THE TASK – Rewrite the part of the records that runs from the start through the line containing "#홍범도 (161, 2167)", putting "point" in place of "pixel" and leaving everything else unchanged.

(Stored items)
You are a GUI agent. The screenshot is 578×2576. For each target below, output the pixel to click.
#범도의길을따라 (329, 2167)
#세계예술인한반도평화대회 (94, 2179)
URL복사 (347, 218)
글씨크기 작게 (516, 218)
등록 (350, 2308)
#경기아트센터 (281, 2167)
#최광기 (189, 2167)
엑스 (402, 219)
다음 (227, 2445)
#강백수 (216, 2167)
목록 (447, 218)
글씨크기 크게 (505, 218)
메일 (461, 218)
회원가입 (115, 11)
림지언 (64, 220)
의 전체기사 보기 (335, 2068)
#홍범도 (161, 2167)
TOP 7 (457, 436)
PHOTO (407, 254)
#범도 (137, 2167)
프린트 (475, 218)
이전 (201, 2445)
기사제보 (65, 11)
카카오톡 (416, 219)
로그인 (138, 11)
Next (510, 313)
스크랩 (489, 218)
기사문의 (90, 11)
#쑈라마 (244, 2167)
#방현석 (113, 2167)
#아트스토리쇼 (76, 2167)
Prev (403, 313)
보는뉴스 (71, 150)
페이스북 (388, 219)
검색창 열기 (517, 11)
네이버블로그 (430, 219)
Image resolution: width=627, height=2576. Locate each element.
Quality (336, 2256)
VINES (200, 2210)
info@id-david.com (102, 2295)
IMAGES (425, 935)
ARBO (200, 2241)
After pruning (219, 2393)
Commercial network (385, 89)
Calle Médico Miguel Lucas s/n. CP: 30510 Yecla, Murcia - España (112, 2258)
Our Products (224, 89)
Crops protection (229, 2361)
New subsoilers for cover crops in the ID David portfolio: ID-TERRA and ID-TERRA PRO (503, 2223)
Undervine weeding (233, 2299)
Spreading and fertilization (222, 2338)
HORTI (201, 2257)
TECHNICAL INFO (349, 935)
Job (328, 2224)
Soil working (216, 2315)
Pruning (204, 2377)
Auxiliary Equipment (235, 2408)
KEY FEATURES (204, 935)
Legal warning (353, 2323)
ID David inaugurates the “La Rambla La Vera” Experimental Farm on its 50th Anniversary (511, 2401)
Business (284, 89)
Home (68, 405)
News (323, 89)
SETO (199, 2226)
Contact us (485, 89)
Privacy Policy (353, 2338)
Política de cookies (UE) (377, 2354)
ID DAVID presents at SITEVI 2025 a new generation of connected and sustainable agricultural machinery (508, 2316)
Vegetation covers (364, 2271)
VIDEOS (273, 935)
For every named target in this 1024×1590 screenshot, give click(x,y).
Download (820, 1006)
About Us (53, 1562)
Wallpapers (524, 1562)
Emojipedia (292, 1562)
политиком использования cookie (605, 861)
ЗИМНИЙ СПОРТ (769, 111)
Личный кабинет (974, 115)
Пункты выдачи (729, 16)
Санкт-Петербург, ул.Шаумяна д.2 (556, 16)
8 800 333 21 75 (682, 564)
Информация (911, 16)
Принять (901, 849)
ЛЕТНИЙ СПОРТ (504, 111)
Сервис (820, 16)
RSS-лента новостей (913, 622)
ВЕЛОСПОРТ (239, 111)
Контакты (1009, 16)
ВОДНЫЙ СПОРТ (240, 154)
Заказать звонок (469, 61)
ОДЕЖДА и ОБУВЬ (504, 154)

EXERCISE RESPONSE –
You are a GUI agent. The screenshot is 578×2576. For each target below, output the point to click.
#범도의길을따라 (329, 2167)
#세계예술인한반도평화대회 (94, 2179)
URL복사 (347, 218)
글씨크기 작게 (516, 218)
등록 (350, 2308)
#경기아트센터 (281, 2167)
#최광기 (189, 2167)
엑스 (402, 219)
다음 (227, 2445)
#강백수 (216, 2167)
목록 (447, 218)
글씨크기 크게 (505, 218)
메일 (461, 218)
회원가입 (115, 11)
림지언 (64, 220)
의 전체기사 보기 (335, 2068)
#홍범도 (161, 2167)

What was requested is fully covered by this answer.